>> Begin DATA EXCERPTS
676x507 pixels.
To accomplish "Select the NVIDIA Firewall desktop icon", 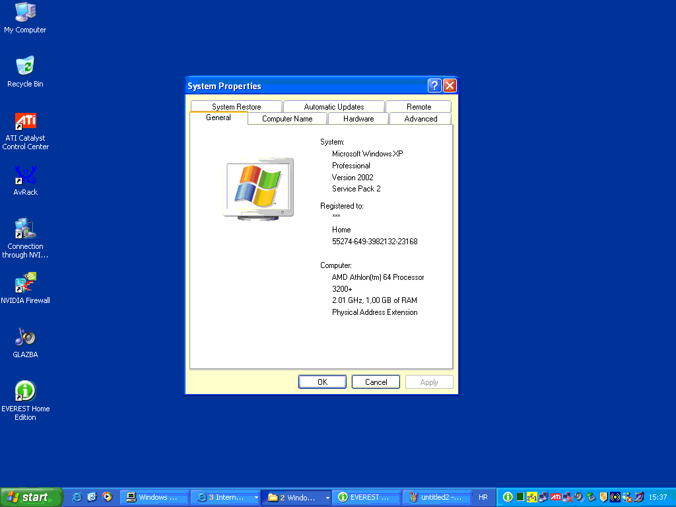I will 25,284.
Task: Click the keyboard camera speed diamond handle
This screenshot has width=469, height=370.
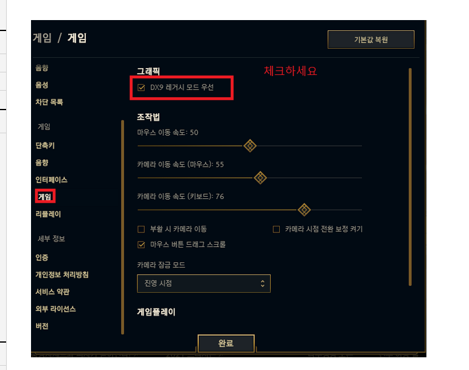Action: 304,210
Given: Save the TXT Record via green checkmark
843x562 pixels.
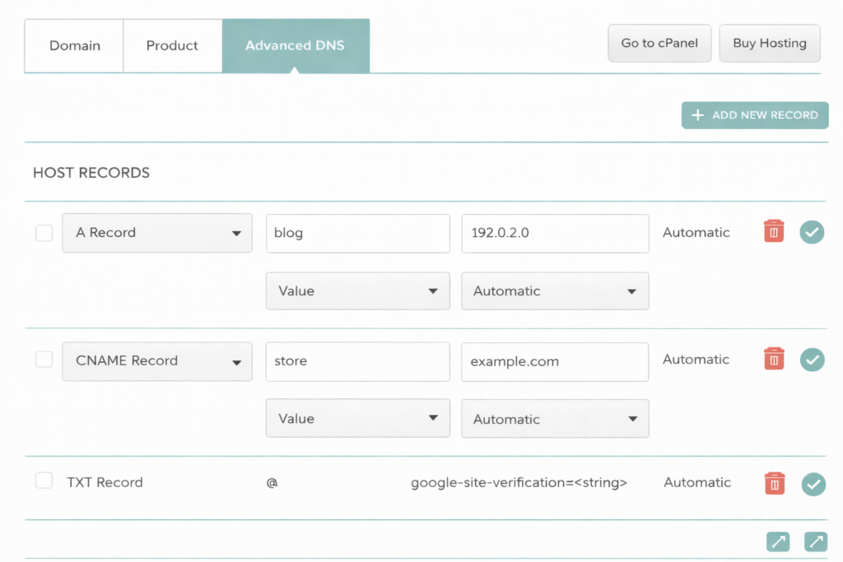Looking at the screenshot, I should [x=813, y=484].
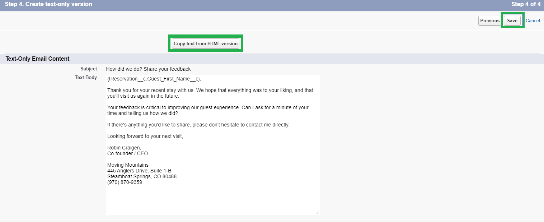The image size is (544, 222).
Task: Click the 'Step 4 of 4' indicator
Action: tap(526, 4)
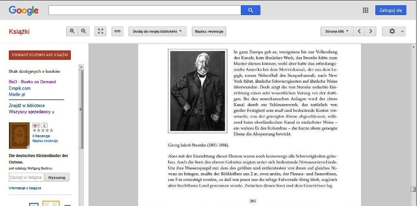Click ZDOBĄDŹ EGZEMPLARZ KSIĄŻKI red button

coord(40,55)
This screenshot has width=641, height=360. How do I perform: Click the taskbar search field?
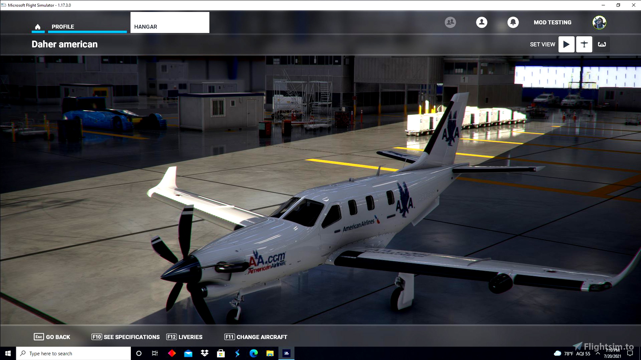pos(73,353)
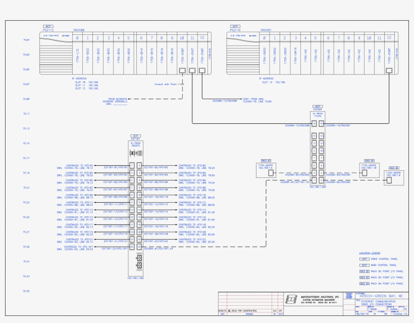
Task: Click the 1734-AENTR module in RACK 03 box
Action: tap(265, 169)
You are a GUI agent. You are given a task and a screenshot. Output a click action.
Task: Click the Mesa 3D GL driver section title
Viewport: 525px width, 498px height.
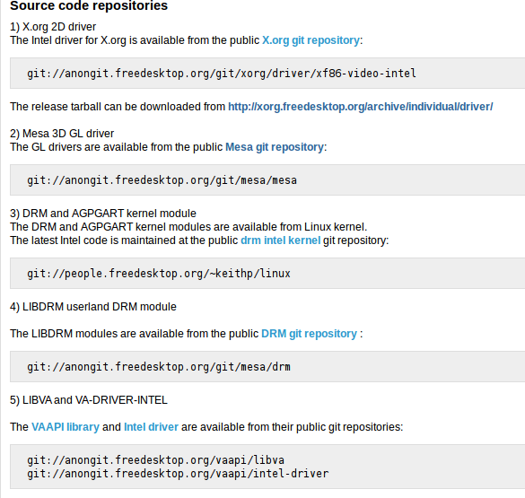(x=62, y=134)

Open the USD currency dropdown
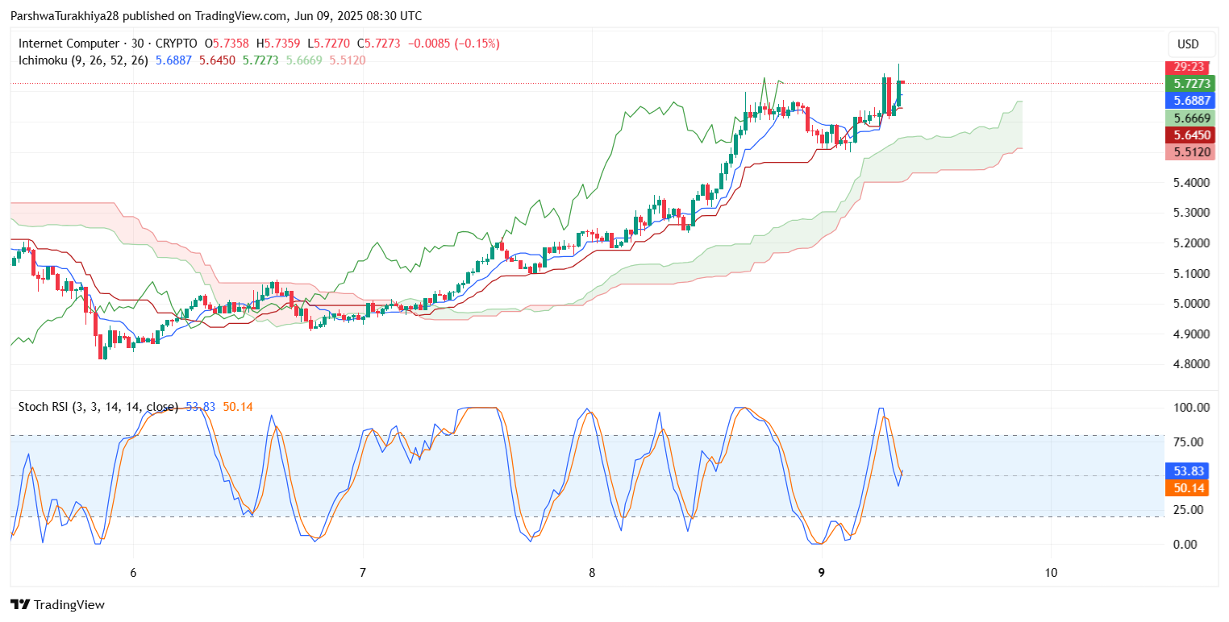coord(1188,44)
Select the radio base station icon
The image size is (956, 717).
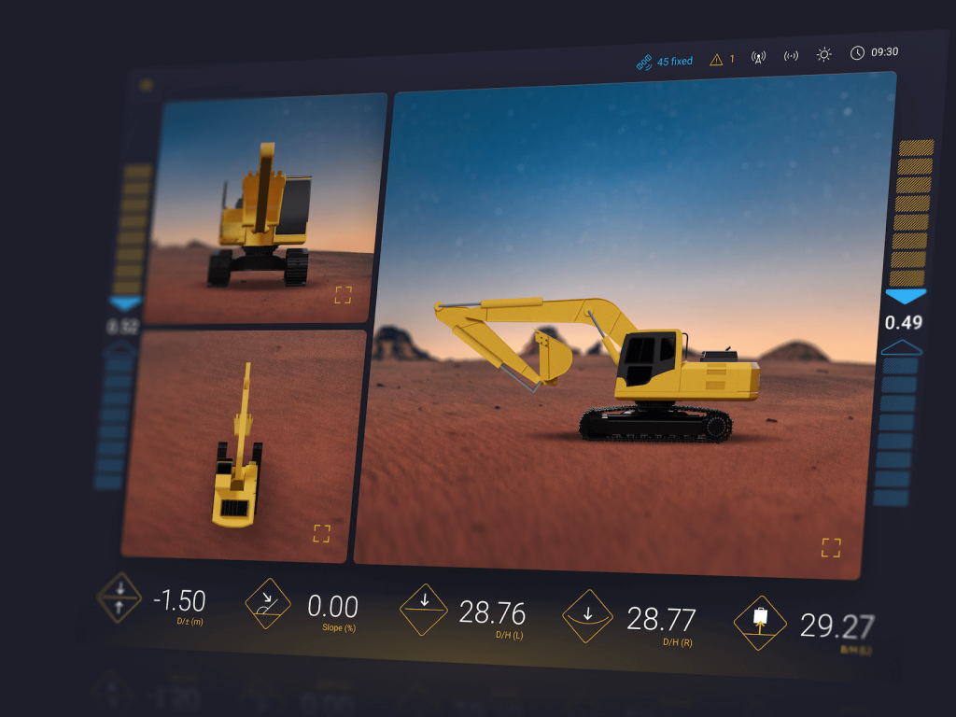(x=758, y=55)
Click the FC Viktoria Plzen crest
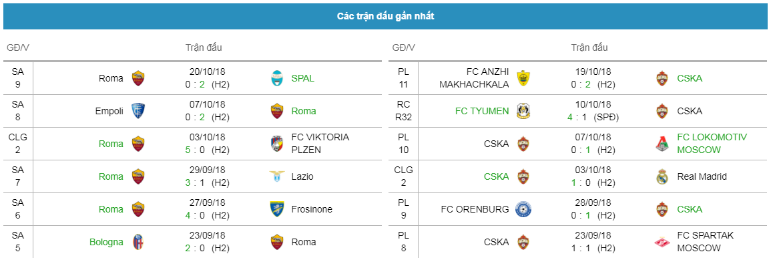771x278 pixels. [278, 144]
>> End DATA EXCERPTS
▸ OBJECTIVE
Extract each line of the data above that contains the string "width".

▸ EXERCISE ANSWER
This screenshot has width=469, height=370.
This screenshot has width=641, height=360. How do I perform: Click the taskbar search field?
Viewport: 525px width, 498px height.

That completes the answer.